Relentless (Lodestone)
Page 6
Body flooded with heat, he gritted his teeth and kept his tone even and cool with effort. “I’ll use this”—he held up a handheld device similar to a GPS, but government issue—“and we’ll know where he was. I’ll compare artifacts to digs. Anything that doesn’t match up might—and I stress might—be from the tomb at the mystery location.”
This, he knew, was an exercise in futility. He’d humor her for today. Tomorrow he’d return to Seattle with or without her.
She chewed the corner of her lower lip, the pen poised over the pad as she tried to remember. “The Hor-Aha dig was 2008 and well into 2009. That was near—can you show me a map?”
Thorne removed the map he’d procured from his office last evening, unfolded it, and spread it on the floor in front of her. When she leaned over it, he had a glimpse of the lightly tanned swell of her breasts. Jesus God. He was as randy as a schoolboy. He rolled his chair far enough away so that parallax hid her attributes from his avaricious view.

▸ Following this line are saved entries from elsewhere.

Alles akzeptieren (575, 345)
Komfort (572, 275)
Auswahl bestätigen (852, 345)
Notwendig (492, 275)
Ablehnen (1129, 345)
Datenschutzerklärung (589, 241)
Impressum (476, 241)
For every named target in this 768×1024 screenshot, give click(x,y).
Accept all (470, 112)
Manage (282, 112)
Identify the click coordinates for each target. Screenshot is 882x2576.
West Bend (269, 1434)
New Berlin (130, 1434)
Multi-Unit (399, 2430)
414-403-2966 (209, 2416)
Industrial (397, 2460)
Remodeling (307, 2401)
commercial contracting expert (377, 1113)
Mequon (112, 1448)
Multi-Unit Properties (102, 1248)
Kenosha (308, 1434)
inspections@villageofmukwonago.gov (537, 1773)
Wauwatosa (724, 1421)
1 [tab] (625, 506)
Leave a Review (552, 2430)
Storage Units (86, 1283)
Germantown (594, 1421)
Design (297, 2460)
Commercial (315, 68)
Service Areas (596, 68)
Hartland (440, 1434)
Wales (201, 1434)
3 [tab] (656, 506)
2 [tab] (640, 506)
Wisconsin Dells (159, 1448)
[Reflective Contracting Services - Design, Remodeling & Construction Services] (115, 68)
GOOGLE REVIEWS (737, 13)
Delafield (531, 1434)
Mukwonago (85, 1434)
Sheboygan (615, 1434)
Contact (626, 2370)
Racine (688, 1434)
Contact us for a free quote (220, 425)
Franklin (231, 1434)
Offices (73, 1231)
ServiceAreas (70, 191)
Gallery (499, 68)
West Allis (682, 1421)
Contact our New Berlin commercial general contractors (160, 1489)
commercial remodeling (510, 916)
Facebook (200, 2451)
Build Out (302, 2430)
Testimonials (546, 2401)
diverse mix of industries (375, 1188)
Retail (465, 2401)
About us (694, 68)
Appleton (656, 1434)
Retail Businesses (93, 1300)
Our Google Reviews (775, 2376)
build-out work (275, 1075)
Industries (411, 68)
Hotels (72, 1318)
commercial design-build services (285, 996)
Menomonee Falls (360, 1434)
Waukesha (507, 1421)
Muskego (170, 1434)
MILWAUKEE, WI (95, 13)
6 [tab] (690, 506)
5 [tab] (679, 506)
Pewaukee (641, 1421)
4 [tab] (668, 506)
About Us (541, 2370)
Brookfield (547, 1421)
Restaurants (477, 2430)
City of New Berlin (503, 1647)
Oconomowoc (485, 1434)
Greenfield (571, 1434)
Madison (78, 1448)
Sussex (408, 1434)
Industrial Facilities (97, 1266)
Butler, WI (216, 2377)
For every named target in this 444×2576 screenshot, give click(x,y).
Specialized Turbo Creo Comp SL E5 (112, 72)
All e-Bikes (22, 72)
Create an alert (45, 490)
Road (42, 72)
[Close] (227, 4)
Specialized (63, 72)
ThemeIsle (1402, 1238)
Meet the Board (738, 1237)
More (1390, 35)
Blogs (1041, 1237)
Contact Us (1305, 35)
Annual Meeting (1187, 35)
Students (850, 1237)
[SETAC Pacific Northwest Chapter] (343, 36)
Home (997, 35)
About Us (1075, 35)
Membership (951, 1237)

He’d endured Boris Yermalof’s brand of retribution with more equanimity than dealing with Isis Magee. She affected him more than she should. More than he wanted her to.
She glanced up to give him an inquiring look. “Do you usually carry a map in your pocket?”
“I carry whatever is required for the job.” Be it a map or an Uzi. He had to roll the chair closer to see where she was pointing on the large unfolded map. He inhaled cinnamon, which made him dizzy, which in turn annoyed him. The smell of her wasn’t seductive in any way, shape, or fucking form. Someone should send a memo to his dick. “Give me my pen back. I’ll write down the coordinates.”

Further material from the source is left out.